Field Work (1979) is the fifth poetry collection by Seamus Heaney, who received the 1995 Nobel Prize in Literature.

Field Work was Heaney’s first collection of poetry since his most celebrated collection, North in 1975. Field Work can largely be read as record of Heaney’s four years (1972-1976) living in rural County Wicklow in the Republic of Ireland after leaving the violence of The Troubles. Heaney had previously been living in Belfast as a professor at Queen's University. Denis O’Donoghue has referred to this period as "years of retreat only in the religious or monastic sense, a quiet time for thinking and renewal. Certain themes were sequestered, so that Heaney might start out again from first principles and deep affiliations."Joshua Weiner writes: "While the move south seemed to some a deliberate withdrawal from a previous political commitment to fight the British presence in Ireland, Field Work indicates rather a growing commitment to stay engaged, but to do so by maintaining the long view, which asks questions more than it assumes positions."

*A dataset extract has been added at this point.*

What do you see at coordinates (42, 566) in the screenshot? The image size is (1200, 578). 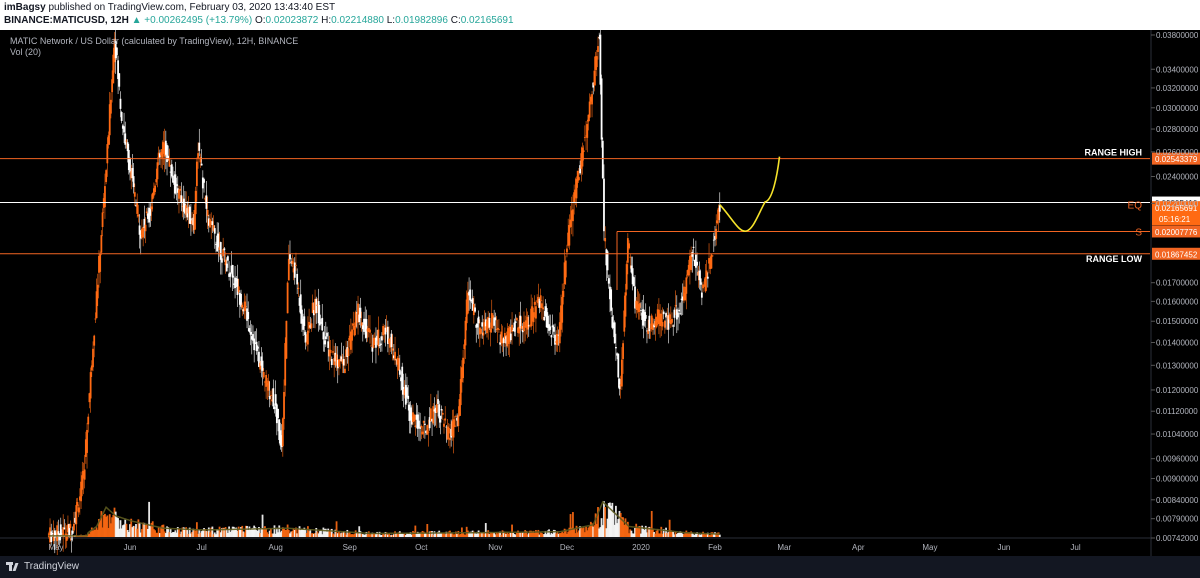 I see `tradingview-logo: TradingView` at bounding box center [42, 566].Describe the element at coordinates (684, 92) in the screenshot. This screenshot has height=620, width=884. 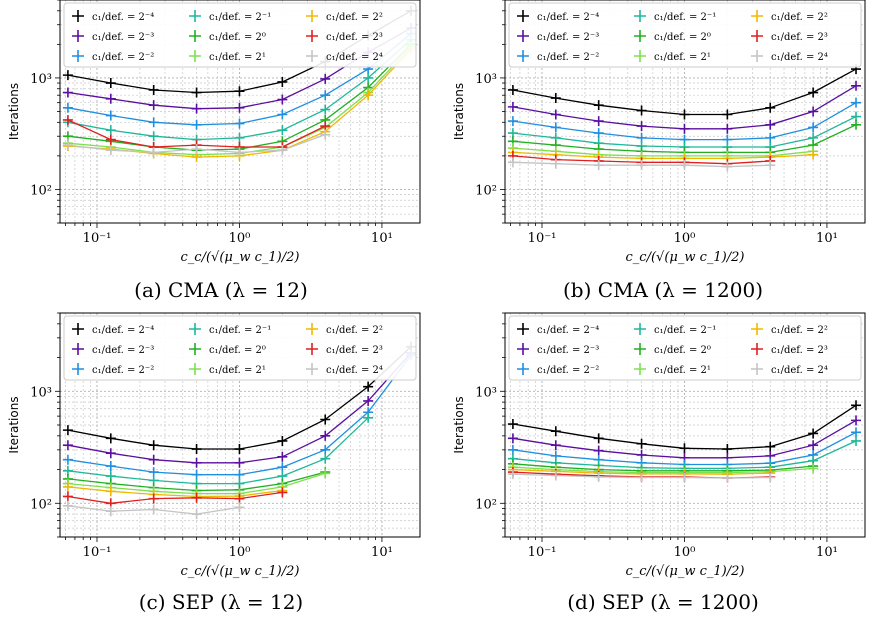
I see `series-line` at that location.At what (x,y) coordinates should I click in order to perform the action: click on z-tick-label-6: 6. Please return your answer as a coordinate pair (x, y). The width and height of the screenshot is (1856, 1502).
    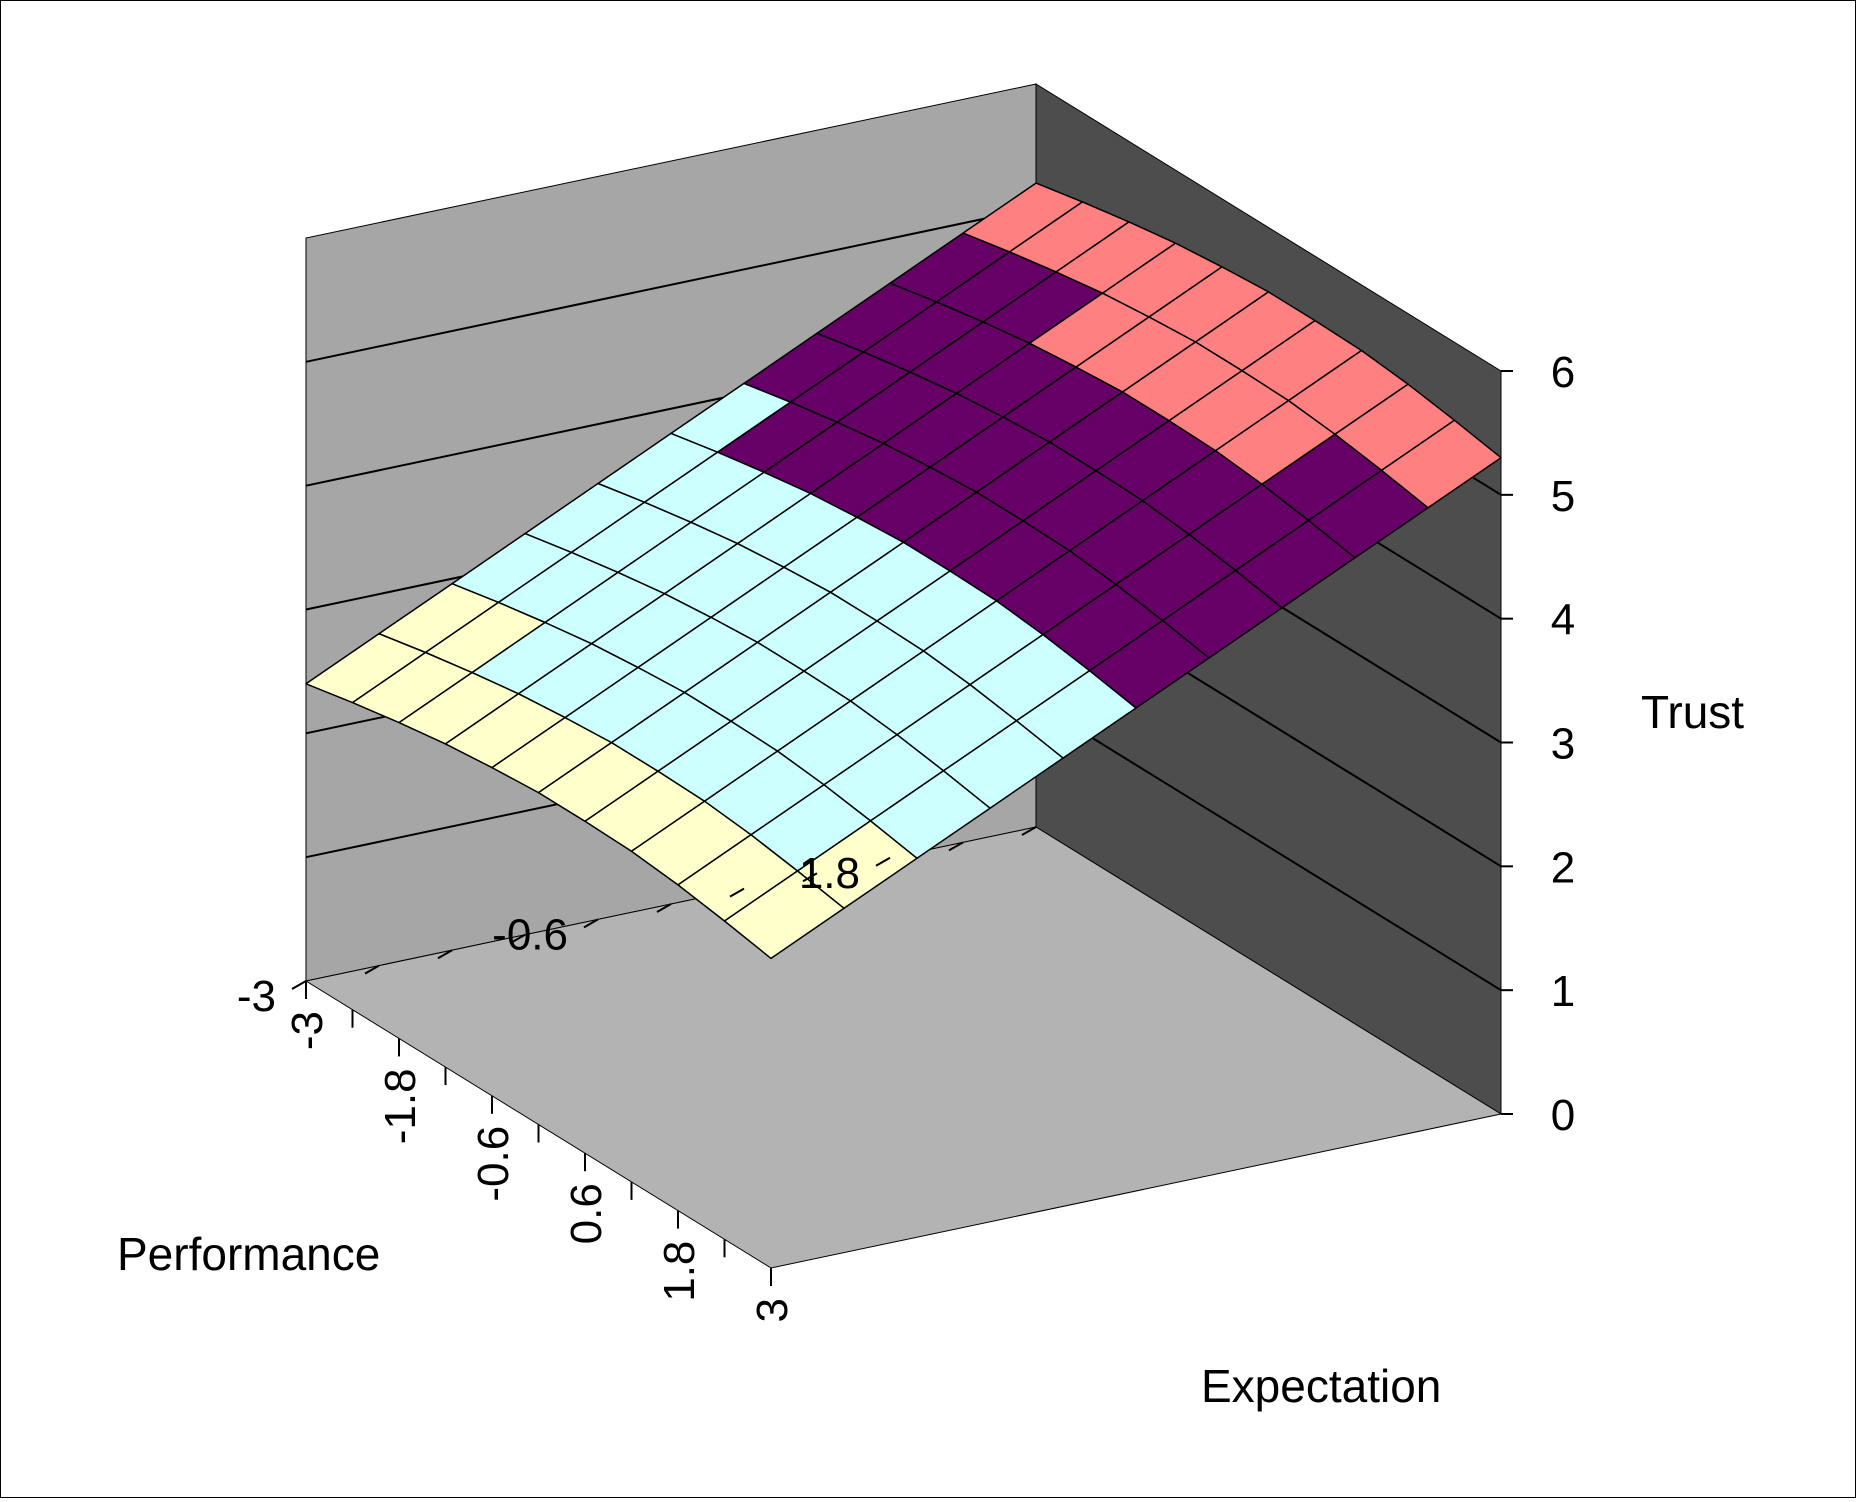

In an 1981 interview with Frank Kinahan, Heaney said Field Work "was an attempt to try to do something deliberately: to change the note and to lengthen the line, and to bring elements of my social self, elements of my usual nature, which is more convivial than most of the poems before that might suggest, to try to bring all that into play.

Dr. Rand Brandes tells the story of the title Field Work in The Cambridge Companion to Seamus Heaney. Heaney originally wanted to name the work “Polder.” His editor, Charles Monteith, insisted that Heaney change the title because readers may not be able to pronounce the word. Heaney then wanted the title “Easter Water,” but this name was also discarded in favor of the final name: Field Work. Heaney said of the final title: "I gave Field Work that title partly because there’s an element of samplings in it. But I think there’s an opener note in it as well. What holds Field Work together—this is only my view of it—is a certain ease of the voice." Heaney also provided his own explanation of how all his titles came about: “What usually happens is that I start to look for one [a title] once a ‘critical mass’ of poems gets written. I find that if I have a working title at that stage – say when half a volume is in existence – the title itself can help in shaping, or at least inclining and suggesting, the poems to come.”